Macbeth makes this statement after he returns to his chambers in an emotionally overwrought state, having just murdered Duncan. The line itself means that sleep is a soothing time that heals or sews up all the worries and stresses ("cares") of the day. It makes us new again, just as knitting up an unravelled sleeve makes a sweater new again.
Macbeth tells Lady Macbeth that from now on the "balm" of sleep is over for him. He will no longer be able to rest in peaceful slumber after what he has done. The evil of his treacherous act will haunt him, keeping him up at night. When he says he has "murdered" sleep, he means he has murdered his peace of mind along with murdering his good, "meek" king.
Although Lady Macbeth tells Macbeth to get a grip and wash the blood off his hands, she is the one who, ironically, will be most affected by the guilt that haunts her in her sleep, unable to wash the metaphoric blood off her own hands.
Sleep is a prominent theme in Macbeth, with sleeplessness being strongly associated with guilt and restlessness. Eventually, Lady Macbeth reaches a point at which she cannot prevent her guilt from exhibiting itself in the form of hallucinations and somnambulance when she is sleeping.
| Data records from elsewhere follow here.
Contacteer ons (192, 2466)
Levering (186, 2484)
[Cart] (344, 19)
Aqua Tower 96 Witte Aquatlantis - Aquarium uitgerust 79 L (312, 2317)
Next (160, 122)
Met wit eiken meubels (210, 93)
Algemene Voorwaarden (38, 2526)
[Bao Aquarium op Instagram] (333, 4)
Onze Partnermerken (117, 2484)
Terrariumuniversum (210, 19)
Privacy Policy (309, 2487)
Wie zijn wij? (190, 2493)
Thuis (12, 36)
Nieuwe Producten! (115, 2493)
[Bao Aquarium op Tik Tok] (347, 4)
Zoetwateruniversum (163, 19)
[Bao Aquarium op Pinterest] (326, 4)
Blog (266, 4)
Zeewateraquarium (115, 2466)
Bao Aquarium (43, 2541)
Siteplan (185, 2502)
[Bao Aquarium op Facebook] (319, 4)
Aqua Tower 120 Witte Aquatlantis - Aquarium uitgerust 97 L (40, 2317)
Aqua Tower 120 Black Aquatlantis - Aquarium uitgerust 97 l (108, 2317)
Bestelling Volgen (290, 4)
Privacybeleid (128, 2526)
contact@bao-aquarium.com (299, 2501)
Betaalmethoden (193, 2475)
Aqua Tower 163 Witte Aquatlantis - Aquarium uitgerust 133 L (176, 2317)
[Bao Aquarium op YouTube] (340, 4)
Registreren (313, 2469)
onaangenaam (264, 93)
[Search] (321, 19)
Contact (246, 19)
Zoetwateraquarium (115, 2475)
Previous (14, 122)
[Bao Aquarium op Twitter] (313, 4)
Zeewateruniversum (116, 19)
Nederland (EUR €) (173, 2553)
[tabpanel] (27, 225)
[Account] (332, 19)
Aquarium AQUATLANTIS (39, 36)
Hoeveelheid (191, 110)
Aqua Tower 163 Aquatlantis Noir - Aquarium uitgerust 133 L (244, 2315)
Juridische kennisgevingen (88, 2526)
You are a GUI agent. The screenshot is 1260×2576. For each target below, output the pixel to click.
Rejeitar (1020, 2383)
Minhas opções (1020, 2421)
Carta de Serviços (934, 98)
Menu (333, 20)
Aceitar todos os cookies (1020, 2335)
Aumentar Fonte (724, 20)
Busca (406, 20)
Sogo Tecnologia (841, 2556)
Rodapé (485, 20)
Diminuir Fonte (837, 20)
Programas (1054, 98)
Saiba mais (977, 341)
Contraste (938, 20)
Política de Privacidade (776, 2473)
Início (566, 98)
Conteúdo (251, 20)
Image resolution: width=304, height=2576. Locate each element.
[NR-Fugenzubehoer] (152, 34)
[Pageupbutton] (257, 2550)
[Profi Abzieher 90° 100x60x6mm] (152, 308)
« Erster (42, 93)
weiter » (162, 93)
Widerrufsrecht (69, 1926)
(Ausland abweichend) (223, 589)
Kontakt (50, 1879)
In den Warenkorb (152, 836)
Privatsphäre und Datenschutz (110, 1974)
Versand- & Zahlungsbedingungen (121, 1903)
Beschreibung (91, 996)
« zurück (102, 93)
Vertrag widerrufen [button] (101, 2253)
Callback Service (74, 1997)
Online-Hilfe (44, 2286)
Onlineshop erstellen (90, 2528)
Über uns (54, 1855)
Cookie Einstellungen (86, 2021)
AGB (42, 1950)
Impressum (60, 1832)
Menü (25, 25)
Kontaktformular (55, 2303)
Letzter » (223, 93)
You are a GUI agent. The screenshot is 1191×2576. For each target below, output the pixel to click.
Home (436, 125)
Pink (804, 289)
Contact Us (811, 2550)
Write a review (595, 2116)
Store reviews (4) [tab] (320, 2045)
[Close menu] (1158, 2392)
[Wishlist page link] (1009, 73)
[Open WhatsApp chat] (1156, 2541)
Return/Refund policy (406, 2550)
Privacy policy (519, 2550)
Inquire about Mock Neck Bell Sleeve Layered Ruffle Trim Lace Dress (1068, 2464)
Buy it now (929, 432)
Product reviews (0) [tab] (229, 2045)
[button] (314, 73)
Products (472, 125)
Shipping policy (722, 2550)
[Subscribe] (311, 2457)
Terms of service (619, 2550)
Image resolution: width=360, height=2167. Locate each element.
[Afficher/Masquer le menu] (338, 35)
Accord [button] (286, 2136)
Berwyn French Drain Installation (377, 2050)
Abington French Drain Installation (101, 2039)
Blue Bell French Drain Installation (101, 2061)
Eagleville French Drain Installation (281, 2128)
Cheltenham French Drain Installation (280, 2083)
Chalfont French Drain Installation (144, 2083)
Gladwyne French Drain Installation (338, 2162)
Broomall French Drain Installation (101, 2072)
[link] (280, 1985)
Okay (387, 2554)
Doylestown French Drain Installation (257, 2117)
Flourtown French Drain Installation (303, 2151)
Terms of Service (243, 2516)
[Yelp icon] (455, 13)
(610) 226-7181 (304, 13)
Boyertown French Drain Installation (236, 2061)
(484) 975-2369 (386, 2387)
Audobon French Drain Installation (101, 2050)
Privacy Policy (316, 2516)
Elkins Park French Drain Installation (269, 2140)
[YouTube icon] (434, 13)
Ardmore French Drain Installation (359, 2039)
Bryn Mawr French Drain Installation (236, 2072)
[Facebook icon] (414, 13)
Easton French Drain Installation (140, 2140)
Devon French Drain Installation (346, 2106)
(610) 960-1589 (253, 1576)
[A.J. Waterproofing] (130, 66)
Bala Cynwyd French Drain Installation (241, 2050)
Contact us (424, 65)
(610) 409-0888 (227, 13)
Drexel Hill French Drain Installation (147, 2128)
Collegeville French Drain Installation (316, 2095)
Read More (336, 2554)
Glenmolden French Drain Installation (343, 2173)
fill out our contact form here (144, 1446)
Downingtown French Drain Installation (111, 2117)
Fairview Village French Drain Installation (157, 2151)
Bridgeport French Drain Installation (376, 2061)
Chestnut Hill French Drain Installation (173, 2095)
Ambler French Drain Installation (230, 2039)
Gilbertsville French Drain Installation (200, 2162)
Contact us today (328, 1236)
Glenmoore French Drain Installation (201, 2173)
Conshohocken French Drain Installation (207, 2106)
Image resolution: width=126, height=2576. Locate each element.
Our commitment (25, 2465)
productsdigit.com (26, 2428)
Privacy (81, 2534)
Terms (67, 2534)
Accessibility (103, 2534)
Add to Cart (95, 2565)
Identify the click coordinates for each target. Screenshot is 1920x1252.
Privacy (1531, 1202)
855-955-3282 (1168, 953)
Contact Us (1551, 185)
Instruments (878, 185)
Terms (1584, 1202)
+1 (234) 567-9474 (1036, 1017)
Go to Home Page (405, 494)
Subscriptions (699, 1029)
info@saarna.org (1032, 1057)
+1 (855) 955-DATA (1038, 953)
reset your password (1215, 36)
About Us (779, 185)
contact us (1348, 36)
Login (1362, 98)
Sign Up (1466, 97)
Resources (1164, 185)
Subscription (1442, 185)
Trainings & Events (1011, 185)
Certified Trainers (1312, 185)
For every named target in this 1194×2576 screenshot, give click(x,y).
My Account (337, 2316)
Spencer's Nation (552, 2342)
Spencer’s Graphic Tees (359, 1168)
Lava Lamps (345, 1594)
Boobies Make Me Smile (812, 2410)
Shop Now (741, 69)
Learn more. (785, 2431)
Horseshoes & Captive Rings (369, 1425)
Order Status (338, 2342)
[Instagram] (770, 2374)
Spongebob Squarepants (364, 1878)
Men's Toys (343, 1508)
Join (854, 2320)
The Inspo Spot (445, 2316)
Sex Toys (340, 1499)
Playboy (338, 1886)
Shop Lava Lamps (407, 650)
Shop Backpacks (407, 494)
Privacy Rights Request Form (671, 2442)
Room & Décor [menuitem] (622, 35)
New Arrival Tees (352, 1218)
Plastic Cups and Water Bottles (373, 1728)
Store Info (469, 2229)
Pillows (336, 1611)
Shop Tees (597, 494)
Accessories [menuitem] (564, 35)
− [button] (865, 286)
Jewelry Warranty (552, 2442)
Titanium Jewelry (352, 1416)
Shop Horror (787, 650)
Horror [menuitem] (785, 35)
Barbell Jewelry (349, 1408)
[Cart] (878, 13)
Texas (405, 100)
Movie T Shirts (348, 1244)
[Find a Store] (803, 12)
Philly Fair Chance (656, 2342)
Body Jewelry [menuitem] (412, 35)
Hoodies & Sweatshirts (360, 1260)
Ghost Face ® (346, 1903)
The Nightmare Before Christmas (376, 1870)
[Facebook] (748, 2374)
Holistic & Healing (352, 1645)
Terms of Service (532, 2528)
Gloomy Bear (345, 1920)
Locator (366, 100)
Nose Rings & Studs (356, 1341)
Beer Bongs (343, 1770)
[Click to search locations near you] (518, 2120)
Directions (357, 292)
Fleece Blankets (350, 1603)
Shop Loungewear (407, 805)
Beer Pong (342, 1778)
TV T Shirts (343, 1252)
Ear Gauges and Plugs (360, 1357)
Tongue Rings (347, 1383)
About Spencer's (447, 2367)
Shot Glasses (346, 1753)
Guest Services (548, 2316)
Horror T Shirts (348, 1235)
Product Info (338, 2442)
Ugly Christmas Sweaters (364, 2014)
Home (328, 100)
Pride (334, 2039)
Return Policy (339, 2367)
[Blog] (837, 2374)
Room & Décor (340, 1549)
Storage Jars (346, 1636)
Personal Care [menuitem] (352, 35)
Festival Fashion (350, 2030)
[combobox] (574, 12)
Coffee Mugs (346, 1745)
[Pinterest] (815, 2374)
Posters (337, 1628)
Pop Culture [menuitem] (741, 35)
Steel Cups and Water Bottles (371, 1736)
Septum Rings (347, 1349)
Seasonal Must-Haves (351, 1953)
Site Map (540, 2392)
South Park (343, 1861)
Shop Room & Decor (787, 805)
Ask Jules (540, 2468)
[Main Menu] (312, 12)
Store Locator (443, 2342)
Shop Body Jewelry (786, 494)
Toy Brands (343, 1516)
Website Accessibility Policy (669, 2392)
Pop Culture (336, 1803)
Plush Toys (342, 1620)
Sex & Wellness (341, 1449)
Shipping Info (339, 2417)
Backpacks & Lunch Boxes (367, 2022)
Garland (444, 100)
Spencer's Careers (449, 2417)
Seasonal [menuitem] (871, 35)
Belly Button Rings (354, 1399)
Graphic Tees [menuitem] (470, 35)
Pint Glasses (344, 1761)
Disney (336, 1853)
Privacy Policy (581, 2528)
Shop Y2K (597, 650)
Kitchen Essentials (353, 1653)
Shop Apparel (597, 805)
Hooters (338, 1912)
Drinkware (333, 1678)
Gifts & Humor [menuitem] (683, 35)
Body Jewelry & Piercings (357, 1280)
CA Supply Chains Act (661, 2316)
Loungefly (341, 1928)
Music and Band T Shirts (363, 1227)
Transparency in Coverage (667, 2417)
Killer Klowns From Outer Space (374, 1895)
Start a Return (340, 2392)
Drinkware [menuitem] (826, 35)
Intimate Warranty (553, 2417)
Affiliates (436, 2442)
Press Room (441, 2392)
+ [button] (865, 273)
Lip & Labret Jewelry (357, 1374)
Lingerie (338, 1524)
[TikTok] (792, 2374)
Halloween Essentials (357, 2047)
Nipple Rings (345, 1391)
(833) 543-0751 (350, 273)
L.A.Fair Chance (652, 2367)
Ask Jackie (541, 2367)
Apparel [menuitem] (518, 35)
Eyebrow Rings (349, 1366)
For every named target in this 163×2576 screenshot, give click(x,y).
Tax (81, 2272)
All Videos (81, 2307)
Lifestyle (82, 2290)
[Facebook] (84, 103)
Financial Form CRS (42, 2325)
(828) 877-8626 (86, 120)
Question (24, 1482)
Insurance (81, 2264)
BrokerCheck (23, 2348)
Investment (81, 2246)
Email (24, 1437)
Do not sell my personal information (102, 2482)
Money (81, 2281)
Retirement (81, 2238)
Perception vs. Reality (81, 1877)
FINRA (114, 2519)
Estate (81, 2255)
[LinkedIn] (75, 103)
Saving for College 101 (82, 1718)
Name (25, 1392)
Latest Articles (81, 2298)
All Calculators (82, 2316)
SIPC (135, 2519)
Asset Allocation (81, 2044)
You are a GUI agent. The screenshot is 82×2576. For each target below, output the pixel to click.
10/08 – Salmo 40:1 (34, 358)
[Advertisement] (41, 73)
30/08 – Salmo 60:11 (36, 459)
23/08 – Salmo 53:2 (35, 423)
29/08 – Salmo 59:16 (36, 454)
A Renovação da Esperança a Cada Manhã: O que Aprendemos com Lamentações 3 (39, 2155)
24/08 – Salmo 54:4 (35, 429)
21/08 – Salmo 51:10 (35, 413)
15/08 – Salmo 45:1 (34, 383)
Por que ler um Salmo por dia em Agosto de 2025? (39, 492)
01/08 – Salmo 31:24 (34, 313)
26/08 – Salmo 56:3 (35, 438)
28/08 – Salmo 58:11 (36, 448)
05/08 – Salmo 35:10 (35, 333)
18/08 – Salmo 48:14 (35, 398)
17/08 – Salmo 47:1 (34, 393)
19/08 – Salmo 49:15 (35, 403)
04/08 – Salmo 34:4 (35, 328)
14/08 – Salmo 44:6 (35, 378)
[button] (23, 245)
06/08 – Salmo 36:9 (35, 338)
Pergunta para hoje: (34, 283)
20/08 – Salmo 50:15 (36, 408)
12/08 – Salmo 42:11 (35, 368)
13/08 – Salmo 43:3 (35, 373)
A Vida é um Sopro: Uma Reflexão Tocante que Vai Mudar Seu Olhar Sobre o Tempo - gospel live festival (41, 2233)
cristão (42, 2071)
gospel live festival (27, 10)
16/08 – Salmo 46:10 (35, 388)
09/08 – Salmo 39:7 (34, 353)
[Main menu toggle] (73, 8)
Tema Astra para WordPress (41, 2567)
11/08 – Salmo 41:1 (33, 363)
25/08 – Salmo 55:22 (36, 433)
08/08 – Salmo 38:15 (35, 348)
It was believed in Shakespeare's time that sleep was a restorative, necessary for soothing the body and mind—something that is, indeed, scientifically true. In this line, sleep is described as a method of renewal; the "raveled sleeve" is what, in modern English, we would term unraveled. That is, the line refers to a sweater sleeve that has started to fray and come unknitted because of excessive use ("care") and is in need of "knitting" up again. When we feel frayed and unraveled, it is sleep that has the power to restore us by metaphorically knitting our fibers back together. Without recourse to this restorative, we will remain "raveled" and unsettled, as Macbeth is feeling.